Within the next week, Vox will introduce you to the student ANC candidates who will appear on the ballot on November 6. Here we bring you Peter Prindiville (SFS ’14), who campaigns to represent Single Member District 08. This district encompasses Henle, Harbin, Copley, Nevils Halls, Alumni Square, and a cluster of university-owned townhouses.
Peter Prindiville: In terms of the campus plan I think we’ve seen a lot of really great advancements. Obviously the changes in party registration, but also a culture of trying to make the campus more of a social hub.
I think there are many things that are quite terrible. First and foremost, I think it’s important to note that students were markedly absent from most of the campus plan discussions and final deliberations. Even Jake Sticka, who was an elected representative on a district commission, was markedly absent.
I think both from the ANC side and the University side, there was a lack of student involvement and a lack of student voice, and I think that’s quite terrible. I think that needs to change. I’m looking forward to working with the GCP [Georgetown Community Partnership], which is a collaborative effort between the ANC, some of the various neighborhood associations and the University…I think that’s a really good opportunity and I think the GCP might be a venue for providing a student voice. The more we can get some student representation, I think that’s really good.
There are obviously a lot of things I don’t like about the campus plan. The push to move Magis Row townhouses…I think it might just be misguided.
Magis Row is the embodiment of Georgetown. It’s students living in the community who are serving the city in which they live. To move them, of all people, just surprises me. Maybe they lashed out on the wrong group. I’m also concerned about some of the restrictions on GUTS bus routes … I think rerouting GUTS buses to the point where the rides are 20 to 30 minutes long is just unwise.
Vox: If you could change something about the ANC as an institution, what would you change?
Peter: I saw a lack of dialogue on the ANC. The meetings are void of discussion and it’s quite interesting to see. I think there’s an institutional culture on the ANC. Five of the six commissioners who are running for reelection have served between six and 12 years. There’s definitely a culture, and I think that culture discourages open dialogue. I think that that culture pushes student voices to the side and really makes students a marginalized group in the neighborhood.
I think that might be changing. I guess I’m an optimist at heart. This new era of friendship and communication is valid and truthful. Time will tell. In terms of what I can do, I think I’m going to be a strong voice for students, making sure that the student voice is heard in a forum that isn’t really open to hearing it.
We have representation. We have two districts. If you do the math, Georgetown students make about 42 percent of the residents in the ANC, we have two out of eight of the representatives. That 42 percent still has a right to be heard.

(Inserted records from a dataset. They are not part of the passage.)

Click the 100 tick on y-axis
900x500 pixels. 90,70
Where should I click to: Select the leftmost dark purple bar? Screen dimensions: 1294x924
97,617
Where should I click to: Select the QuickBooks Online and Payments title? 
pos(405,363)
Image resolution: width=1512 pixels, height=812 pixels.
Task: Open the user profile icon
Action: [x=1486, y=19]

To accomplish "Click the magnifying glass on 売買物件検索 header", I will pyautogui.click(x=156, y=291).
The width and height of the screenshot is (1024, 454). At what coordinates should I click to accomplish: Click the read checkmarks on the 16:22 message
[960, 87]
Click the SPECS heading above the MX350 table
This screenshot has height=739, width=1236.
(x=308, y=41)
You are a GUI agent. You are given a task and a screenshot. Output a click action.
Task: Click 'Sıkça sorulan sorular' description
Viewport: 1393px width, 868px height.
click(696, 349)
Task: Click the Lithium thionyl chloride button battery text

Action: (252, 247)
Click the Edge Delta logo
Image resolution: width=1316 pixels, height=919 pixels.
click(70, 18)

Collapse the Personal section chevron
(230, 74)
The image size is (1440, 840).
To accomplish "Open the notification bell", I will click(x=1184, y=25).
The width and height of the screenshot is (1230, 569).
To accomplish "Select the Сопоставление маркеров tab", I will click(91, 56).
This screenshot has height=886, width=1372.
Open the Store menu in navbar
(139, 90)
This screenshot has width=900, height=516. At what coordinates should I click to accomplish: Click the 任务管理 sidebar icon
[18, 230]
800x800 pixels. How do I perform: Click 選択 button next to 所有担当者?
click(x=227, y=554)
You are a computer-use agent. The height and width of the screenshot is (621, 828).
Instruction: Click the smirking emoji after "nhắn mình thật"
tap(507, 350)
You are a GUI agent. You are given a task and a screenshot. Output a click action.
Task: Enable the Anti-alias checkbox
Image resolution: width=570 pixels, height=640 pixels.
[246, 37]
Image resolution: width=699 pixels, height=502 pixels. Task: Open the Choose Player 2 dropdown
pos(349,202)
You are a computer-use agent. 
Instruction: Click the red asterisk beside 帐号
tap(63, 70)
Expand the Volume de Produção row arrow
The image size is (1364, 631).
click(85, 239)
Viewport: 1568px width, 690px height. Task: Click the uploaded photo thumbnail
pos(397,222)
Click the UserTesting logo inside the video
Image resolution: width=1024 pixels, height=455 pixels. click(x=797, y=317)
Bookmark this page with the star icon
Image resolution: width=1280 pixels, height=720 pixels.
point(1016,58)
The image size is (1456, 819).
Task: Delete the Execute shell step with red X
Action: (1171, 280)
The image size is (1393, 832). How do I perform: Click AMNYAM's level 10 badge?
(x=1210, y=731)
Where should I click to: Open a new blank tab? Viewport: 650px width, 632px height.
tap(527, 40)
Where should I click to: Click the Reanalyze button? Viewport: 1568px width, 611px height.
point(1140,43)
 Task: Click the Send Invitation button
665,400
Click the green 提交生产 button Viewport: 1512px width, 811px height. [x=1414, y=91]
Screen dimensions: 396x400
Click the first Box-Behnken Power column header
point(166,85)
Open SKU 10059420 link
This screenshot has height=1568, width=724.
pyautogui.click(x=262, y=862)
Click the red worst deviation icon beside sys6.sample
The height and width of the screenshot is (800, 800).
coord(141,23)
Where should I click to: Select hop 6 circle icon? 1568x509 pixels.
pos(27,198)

Vox: How do you think the relationship between students neighbors can improve given the recent noise complaints emerging as students return to campus?
Peter: I really want to stress that this is a two-way street. I’ll be the first to tell you that this comes from both the neighbors but also the students. I think there’s a lot that can be done and I think the university is doing a very good job of trying to educate the students about their rights and responsibilities in a residential community.
I think that there’s also a side from the neighbors. There needs to be some reasonableness in all of this and that balance is hard to find. Trying to find that balance is the entire campus plan discussion, really. I think it’s going to happen. I think in the end, and this is something I’m really going to push, is trying to foster a culture of respect. I think the ANC sets the tone for neighborhood relations, and what is remarkably absent is a culture of respect [...] A theme of respect and a theme of mutual living will be able to solve some of these problems. It’s also the fact that we’re living in a large city, and some of this inevitable.
V: If you could play beer pong with any ANC member, who would it be and why?
P: I’ll put this out here, I’m not 21, and I don’t play beer pong. I don’t drink. Ron Lewis ’cause I’d want to see his moves.
V: What you do differently compared to ANC student commissioner Jake Sticka?
P: I think he’s done a really great job, he’s been a great resource for me. I think everyone brings their own flavor [...] What I would do differently, in terms of what I’m passionate about … Jake was very big on transportation and university issues. I will also continue to push for transportation, and more transportation options in the area. that’s one way you can try to keep a quiet neighborhood.
I’m also going to do a lot looking into landlord accountability, especially in West Georgetown and Burleith, and making sure that students living in non-University owned residences are living in places that are safe, up to building codes, and up to fire codes. They [students] should know their rights in relation to the District law and their rights in relation to their landlord.
Just talking to friends and voters, I really found some frustrating stories of delinquent landlords, rooms divided by curtains. People are paying upwards of $1200 for rent for rooms divided by a shower curtain. I’m not the authority but from what I can tell from Zoning Code, that’s not a room. That violates both the Zoning building codes but also fire safety codes.
V: How do you plan to work with ANC candidate Craig Cassey (COL ’15)?
P: We’re running in different districts. If we’re both elected we will do a really good job together.